The move was simple, which made it even more devastating. A perfectly timed run beyond the back line. Lisandro Martínez picked him out with a pass that begged to be finished. One velvet first touch to gather the ball in stride, then a deft lift over the onrushing goalkeeper. No fuss, no drama. Just cold, clinical brilliance.
On BBC Radio 5 Live, former Scotland forward James McFadden could only marvel. The run “beyond the backline” and its timing, he said, were “excellent”. The pass was “outstanding”. The first touch? “Exquisite.”
On ITV, Ally McCoist went straight to the heart of it, calling it “genius at work” and shaking his head at the relentlessness of it all: “It’s just one record after another. It’s amazing.”
The numbers back him up. Messi’s seven goals at this World Cup would have been enough to win the Golden Boot at five of the past six tournaments. Since 1978, there have been 13 World Cups; a tally of seven would have made him outright top scorer in all but two of them.
He is now the first player, male or female, to reach 20 World Cup goals. He has scored in eight consecutive World Cup appearances, something no one else has done. And he is the first player to score seven or more goals at two different World Cups, having hit the same mark in 2022.
Master of space, not of sprints
What separates Messi at 39 is not a refusal to age, but a refusal to waste movement. While others burn through energy chasing shadows, he spends long passages of play walking, almost detached, scanning the pitch like a chess grandmaster studying the board.
He looks, waits, stores information. Then, when the pattern finally breaks in his favour, he strikes.
That economy of effort has always been part of his genius. Now it is the foundation of his longevity. He conserves energy until the moment matters most. One run, one touch, one finish. Goal.
Yet this World Cup has shown another layer. McFadden noted something different about his work without the ball: “Throughout the years, Messi has walked at times in games to assess what is happening. But here he is getting back to try and win the ball and is leading the press. It’s not a full, high-energy press, but he is leading it.”
Even in the autumn of his career, he is not just the artist; he is still willing to be part of the labour.
Miami, capital of Messi mania
If there is a city outside Argentina that feels built to host this chapter of Messi’s story, it is Miami.
Since his arrival at Inter Miami in 2023, the bond between player and place has deepened by the week. The Argentine community has wrapped itself around him, and the city has responded in kind. His face is on murals across neighbourhoods. His name hangs from flags and fills shop windows. Memorabilia spills out of market stalls and club stores.
On the beaches, children in Argentina number 10 shirts dribble balls across the sand, copying that familiar left‑footed sway. In stadiums, his name is chanted long before he appears, a drumbeat of anticipation that rarely stops once he does.
Even Miami’s food scene has folded him into its story.
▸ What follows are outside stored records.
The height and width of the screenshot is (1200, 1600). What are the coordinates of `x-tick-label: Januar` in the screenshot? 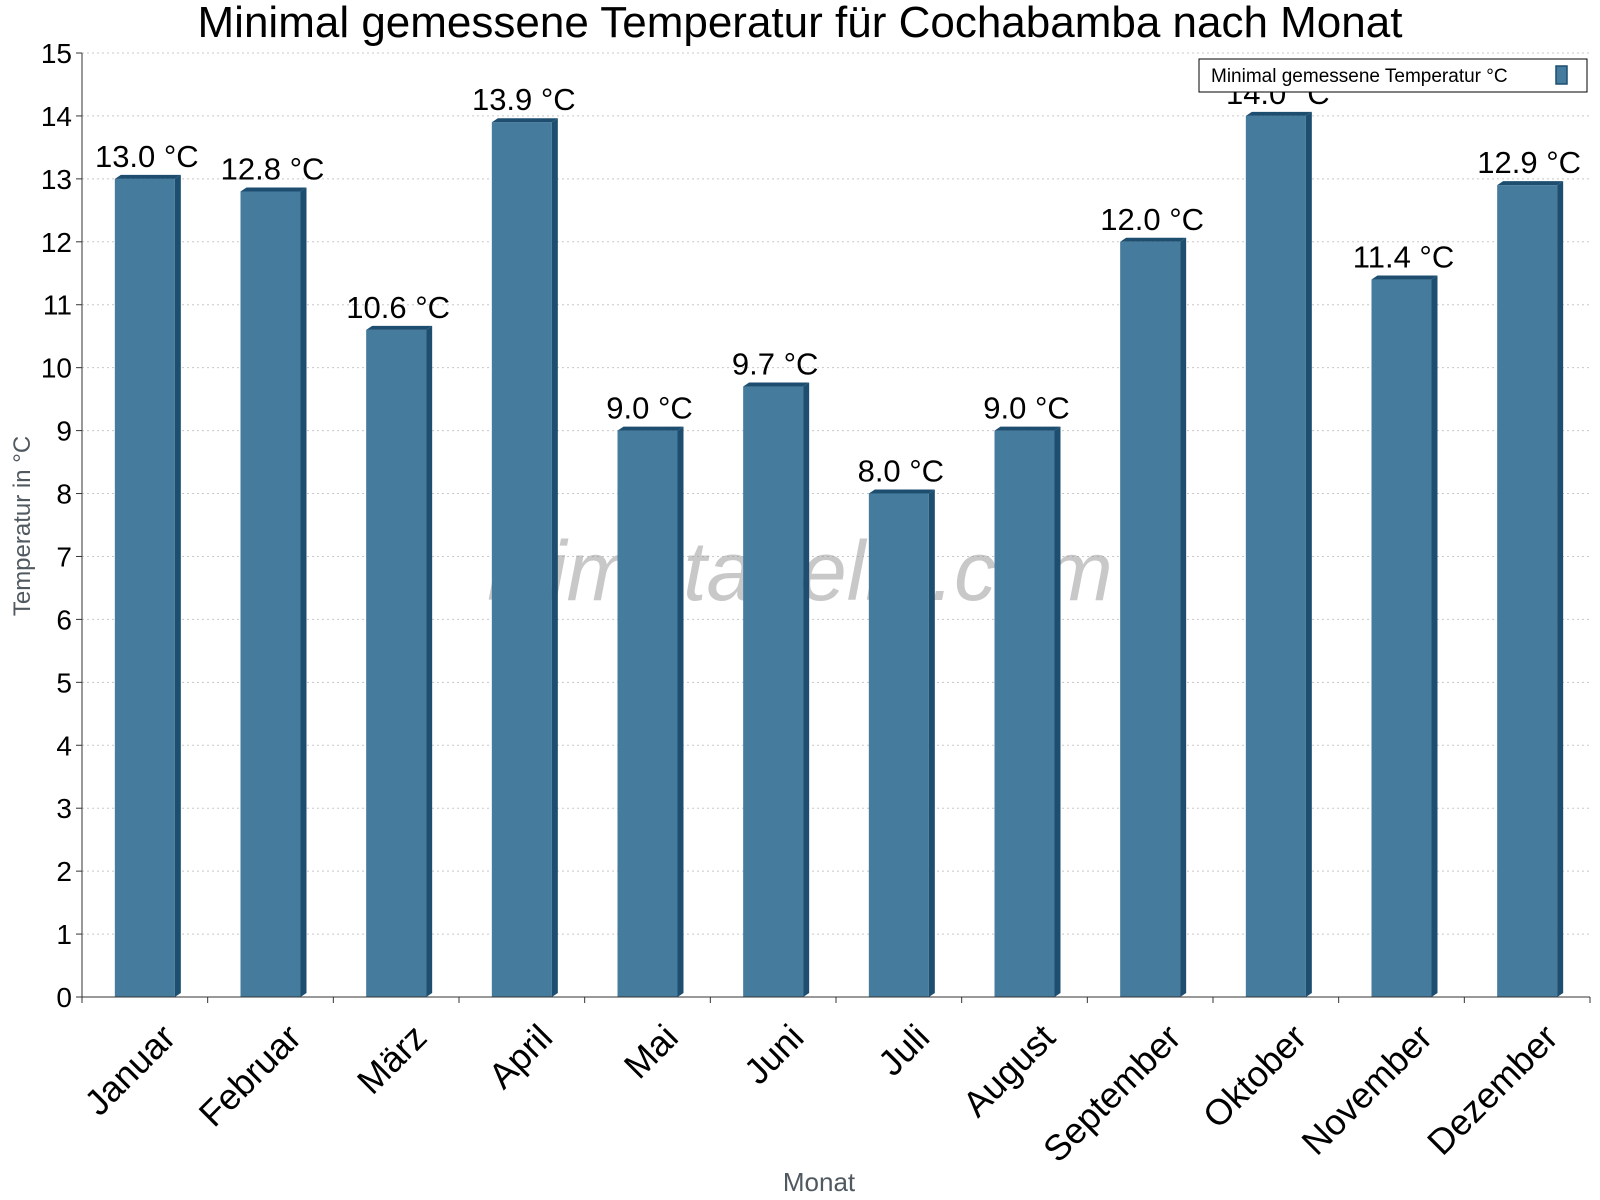 It's located at (130, 1070). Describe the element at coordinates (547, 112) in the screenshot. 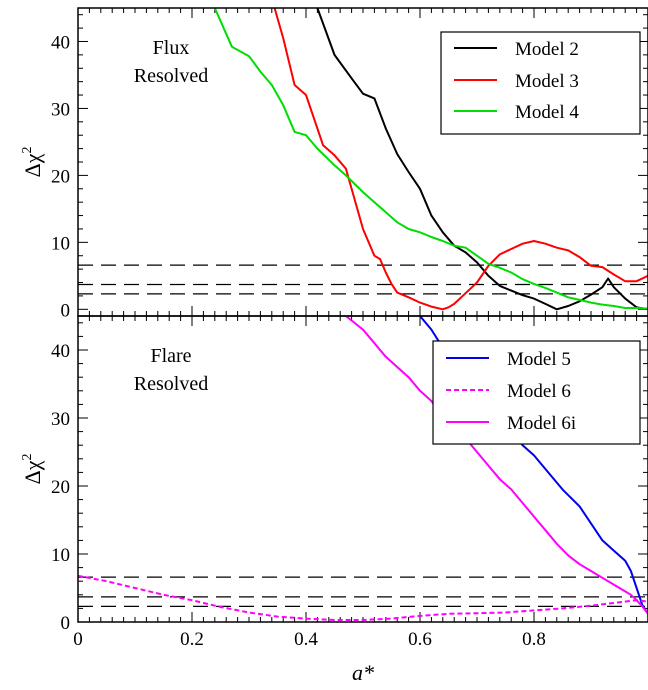

I see `legend-label: Model 4` at that location.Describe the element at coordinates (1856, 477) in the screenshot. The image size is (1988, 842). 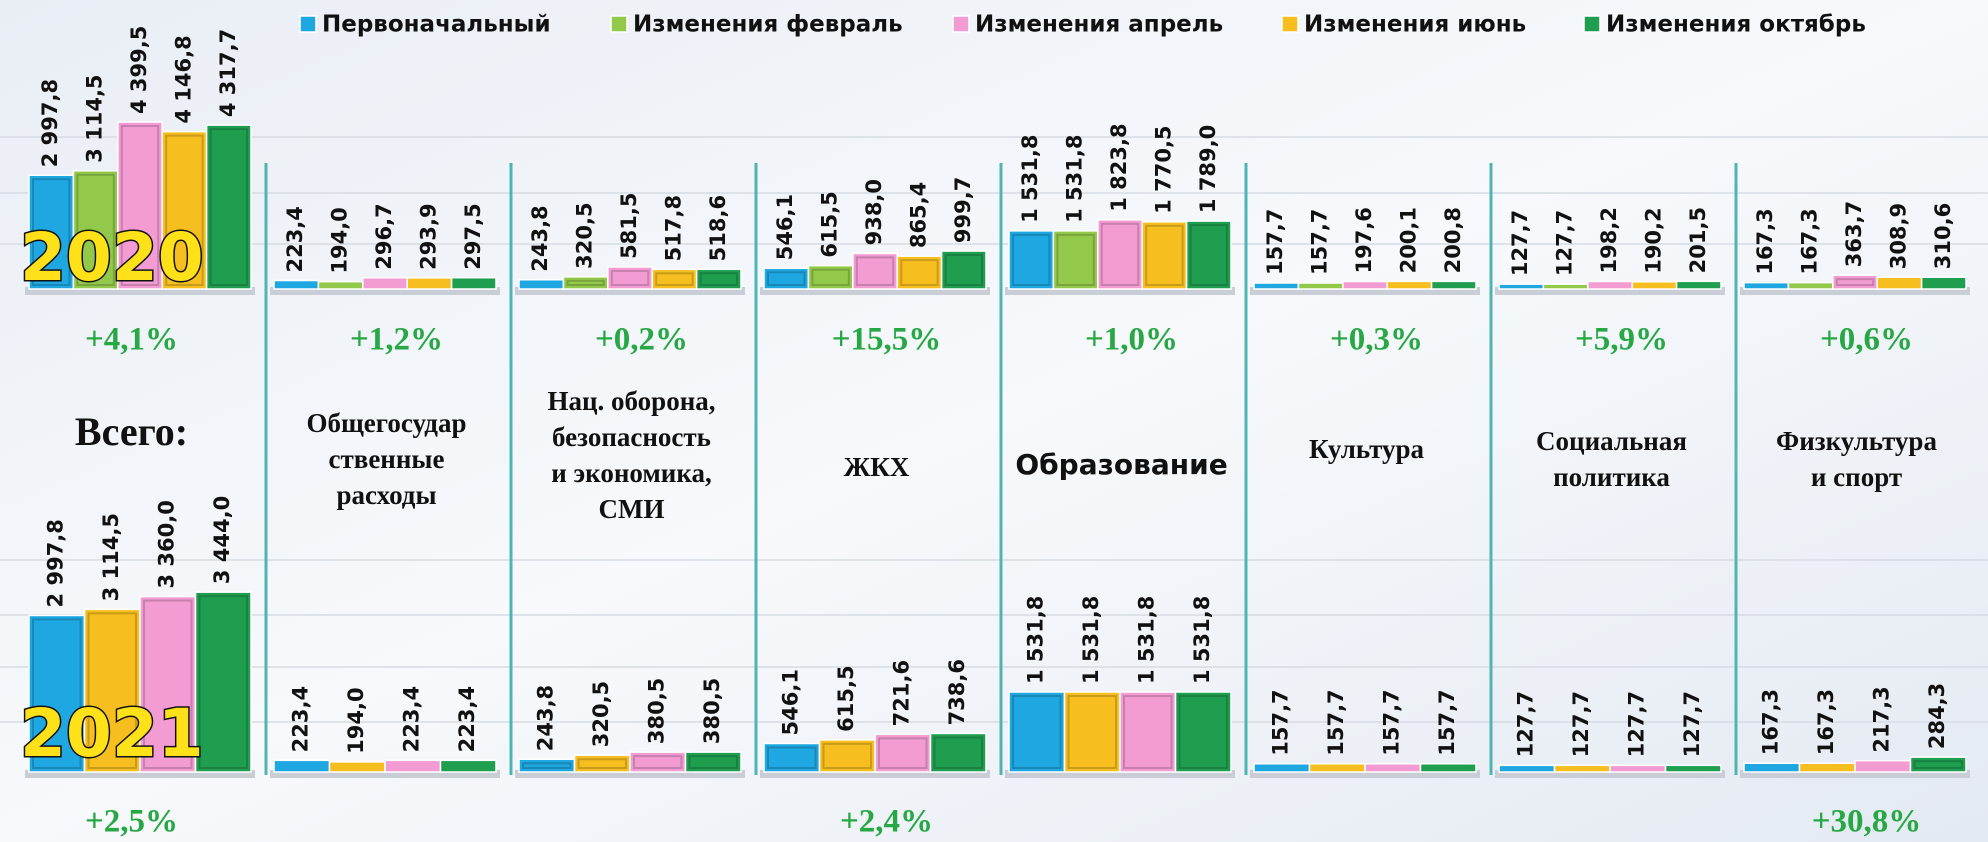
I see `category-label: и спорт` at that location.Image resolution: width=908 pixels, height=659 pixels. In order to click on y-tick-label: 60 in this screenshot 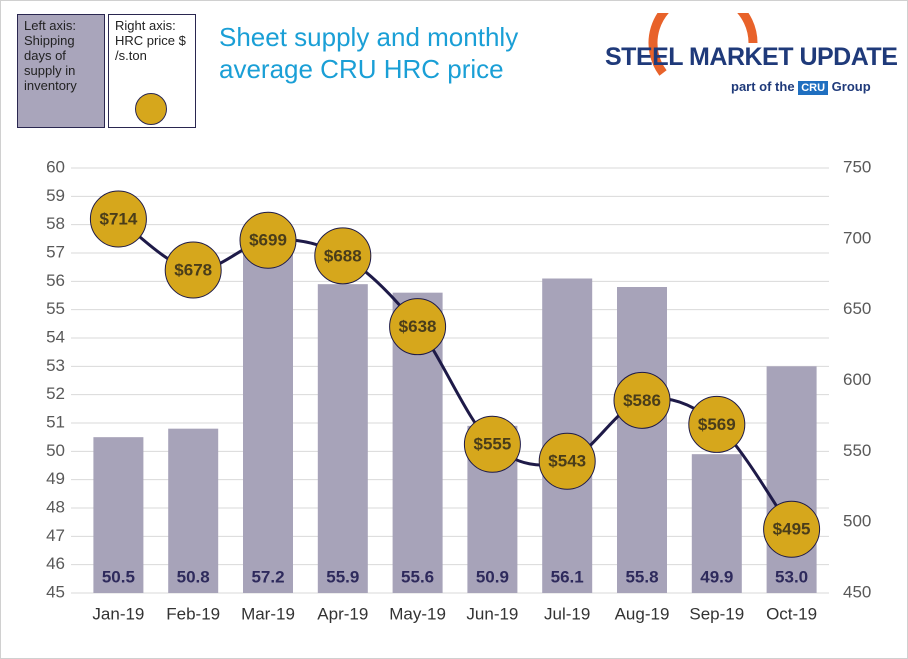, I will do `click(56, 166)`.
Argentine restaurants proudly serve milanesa – the breaded beef or chicken dish widely known as one of his favourites – and some have gone further, naming those plates in his honour. A comfort food turned tribute.
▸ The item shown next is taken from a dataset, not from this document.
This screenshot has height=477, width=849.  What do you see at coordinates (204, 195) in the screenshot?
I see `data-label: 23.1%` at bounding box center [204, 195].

The frenzy reaches its peak once the final whistle goes. In the mixed zone, where players walk past the media, the usual post‑match routine disappears the moment he appears. Conversations die mid‑sentence. Journalists surge forward, microphones rise above heads, cameras tilt and stretch for a clear shot. For a few seconds, every eye and every lens is fixed on one man. Then he is gone down the corridor, and the spell breaks.
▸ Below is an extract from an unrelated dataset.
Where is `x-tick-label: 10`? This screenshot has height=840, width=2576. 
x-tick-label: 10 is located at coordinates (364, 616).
Around the world, entire digital platforms are devoted solely to tracking these moments. Every goal, every record, every walk from tunnel to team bus is documented and dissected, another line in a career that still commands global attention.
This World Cup, then, is not just about Argentina’s push for another trophy. It is also about time – how much of Messi’s there is left on this stage, and how many more nights like this he can still summon.